Set theories examines whether a set can be an element of itself or contain itself.
But linguistics already offers its own explanation for whether a set can be an element of itself or contain itself.
If I asked you do you want the whole part of the apple or a small part of the apple, notice that a "part" can be the whole part. This leads to the conclusion that an apple can be a part of itself, because the whole part exists. Edit: The part of the apple is not distinct from the apple. I can say I bit a small part of the apple or the part of the apple is a small part of itself. So I would say from a cultural perspective (English-speaking cultures), that a set should be able to be an element of itself. My arm is part of myself.

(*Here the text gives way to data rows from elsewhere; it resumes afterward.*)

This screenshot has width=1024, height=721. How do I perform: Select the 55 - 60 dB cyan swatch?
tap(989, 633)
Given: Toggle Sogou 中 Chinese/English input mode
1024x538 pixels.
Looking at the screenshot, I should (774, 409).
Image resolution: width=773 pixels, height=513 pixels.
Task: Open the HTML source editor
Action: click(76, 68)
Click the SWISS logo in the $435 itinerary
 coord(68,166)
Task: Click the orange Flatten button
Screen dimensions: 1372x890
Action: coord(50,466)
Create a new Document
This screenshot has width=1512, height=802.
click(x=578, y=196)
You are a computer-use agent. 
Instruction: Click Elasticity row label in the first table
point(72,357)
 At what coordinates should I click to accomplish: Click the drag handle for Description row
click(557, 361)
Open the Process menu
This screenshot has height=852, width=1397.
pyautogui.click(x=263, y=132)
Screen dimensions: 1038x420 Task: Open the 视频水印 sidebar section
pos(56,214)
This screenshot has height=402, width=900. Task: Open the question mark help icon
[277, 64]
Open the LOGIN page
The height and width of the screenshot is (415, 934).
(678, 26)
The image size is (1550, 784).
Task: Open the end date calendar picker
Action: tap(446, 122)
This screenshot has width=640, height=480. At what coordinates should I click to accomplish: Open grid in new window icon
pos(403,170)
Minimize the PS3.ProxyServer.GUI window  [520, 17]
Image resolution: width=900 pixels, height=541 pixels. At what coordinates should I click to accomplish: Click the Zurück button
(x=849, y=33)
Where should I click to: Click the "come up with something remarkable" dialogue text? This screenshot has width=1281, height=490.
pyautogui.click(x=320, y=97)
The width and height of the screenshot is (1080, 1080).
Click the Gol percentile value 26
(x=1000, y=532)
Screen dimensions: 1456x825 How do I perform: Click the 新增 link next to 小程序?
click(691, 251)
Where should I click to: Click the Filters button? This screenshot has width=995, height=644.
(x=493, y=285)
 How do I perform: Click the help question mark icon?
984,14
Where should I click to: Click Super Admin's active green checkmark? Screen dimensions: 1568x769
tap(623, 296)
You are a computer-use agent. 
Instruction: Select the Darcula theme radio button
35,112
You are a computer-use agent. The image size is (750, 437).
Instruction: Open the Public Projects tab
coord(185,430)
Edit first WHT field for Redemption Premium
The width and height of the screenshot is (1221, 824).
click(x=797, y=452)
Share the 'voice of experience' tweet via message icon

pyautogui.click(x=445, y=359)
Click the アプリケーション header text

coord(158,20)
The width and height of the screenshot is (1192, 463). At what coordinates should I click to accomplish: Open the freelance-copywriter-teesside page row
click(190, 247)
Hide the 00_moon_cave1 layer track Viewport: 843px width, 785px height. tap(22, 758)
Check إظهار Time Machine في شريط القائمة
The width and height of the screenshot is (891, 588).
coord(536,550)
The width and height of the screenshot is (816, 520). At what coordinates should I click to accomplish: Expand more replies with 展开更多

Therefore, the whole part is also part of myself.
Similarly, if there was a treasure chest, and inside the treasure chest was treasure and I asked you if the treasure chest contains treasure, you would probably say "yes." But, if I asked does the treasure chest contain a treasure chest, you might probably say "no." Going by this example, a treasure chest doesn't contain a treasure chest if only treasure (and air) were inside of it. A treasure chest wouldn't contain itself. How could an empty jar contain an empty jar?
So from a linguistic/cultural perspective, the answers to the problems above should be a set can be an element of itself, but it can't contain itself. And I would say I, as an individual, am part of myself, but I do not contain myself.
Why can't we simply accept the linguistic/cultural perspective over the issues stated above?